* [Blok Teks]
##############################
Langsung ke konten utama

Sudah 17 Tahun Ibu Tien Tiada





            




            Di tengah takbir Idhul Adha pada pagi hari Minggu 28 April 1996, tepat 17 tahun silam, tiba-tiba suasana menjadi muram. Di pagi yang seharusnya kaum muslim bergembira merayakan Idhul Adha, serta memotong hewan kurban mereka untuk dibagi-bagikan kepada yang berhak, udara pagi seolah dipenuhi aroma duka cita.
##############################
* [Daftar Entri]
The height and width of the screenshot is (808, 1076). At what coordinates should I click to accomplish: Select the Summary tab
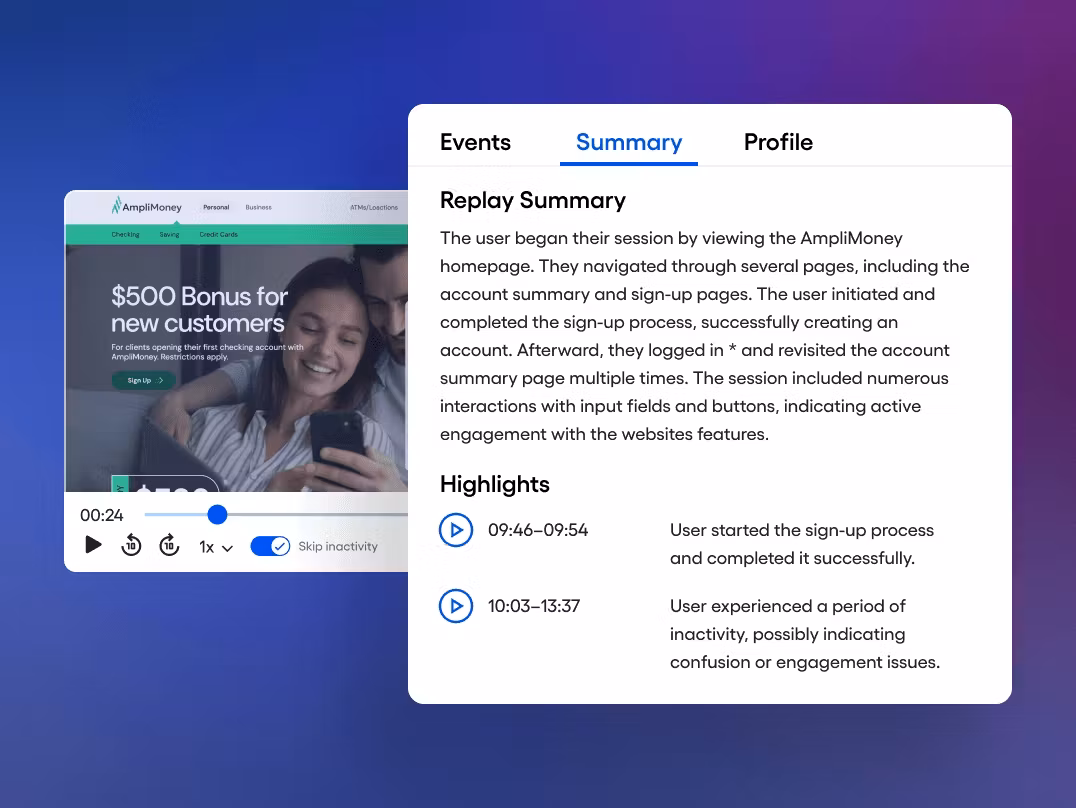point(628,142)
##############################
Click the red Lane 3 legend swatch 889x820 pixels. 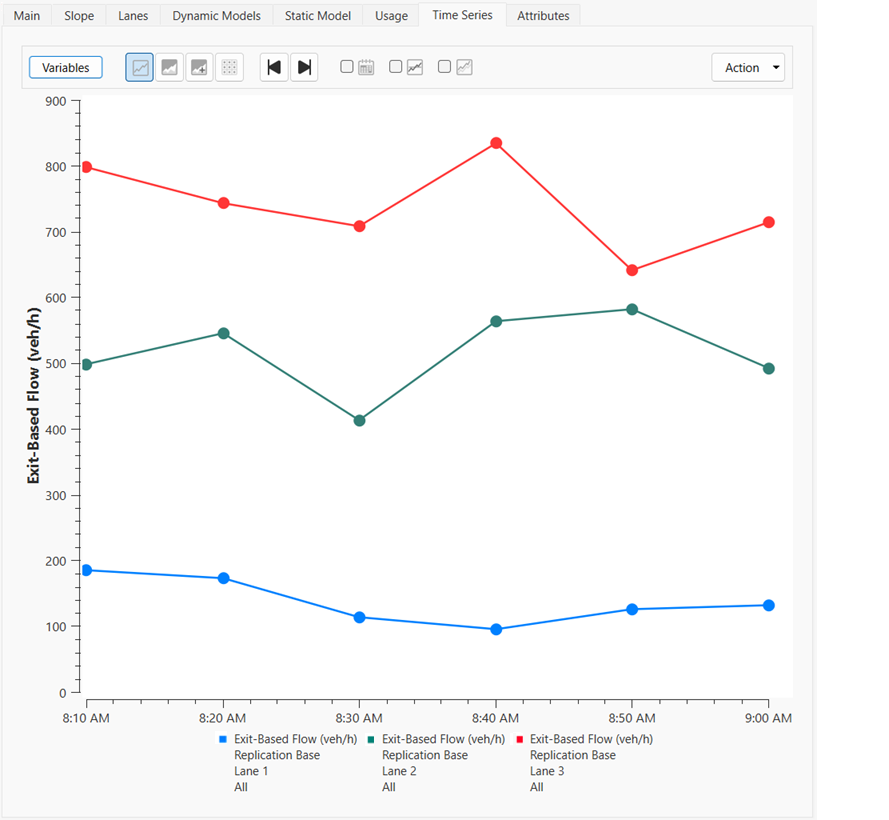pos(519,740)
##############################
* [Bagian Latihan]
**1)** Dalam teks tentang 17 tahun tiadanya Ibu Tien, pada hari dan tanggal berapa suasana pagi tiba-tiba menjadi muram?
**2)** Teruskan teks tentang 17 tahun tiadanya Ibu Tien, mulai setelah kalimat terakhirnya.

* [Jawaban per Tugas]
**1)** Pada pagi hari Minggu, 28 April 1996.

**2)**
Ketika kaum dhuafa seharusnya merasa senang dapat menikmati daging sapi atau kambing gratis, mereka harus mendengarkan lagu bernada sedih “Gugur Bunga” dari berbagai stasiun TV nasional. Betul, pagi itu, tepat pada hari raya Idhul Adha, Ibu Negara Ibu Tien Soeharto, first lady (12 Maret 1967-28 April 1996) yang cantik, berlesung pipit, murah senyum dan bersuara merdu itu menghembuskan nafasnya yang terakhir pada pukul 05.05 WIB di Jakarta pada usia 73 tahun. Tidak banyak kabar beredar mendiang menderita sakit sebelumnya. Mendiang Ibu Tien Suharto dilarikan ke di RSPAD Gatot Subroto karena mendapat serangan jantung sehari sebelumnya.
            Rumor yang beredar waktu itu menyebutkan, beliau menjadi semacam salah sasaran tembak akibat pertikaian dua putranya. Rumor itu tidak pernah terbukti.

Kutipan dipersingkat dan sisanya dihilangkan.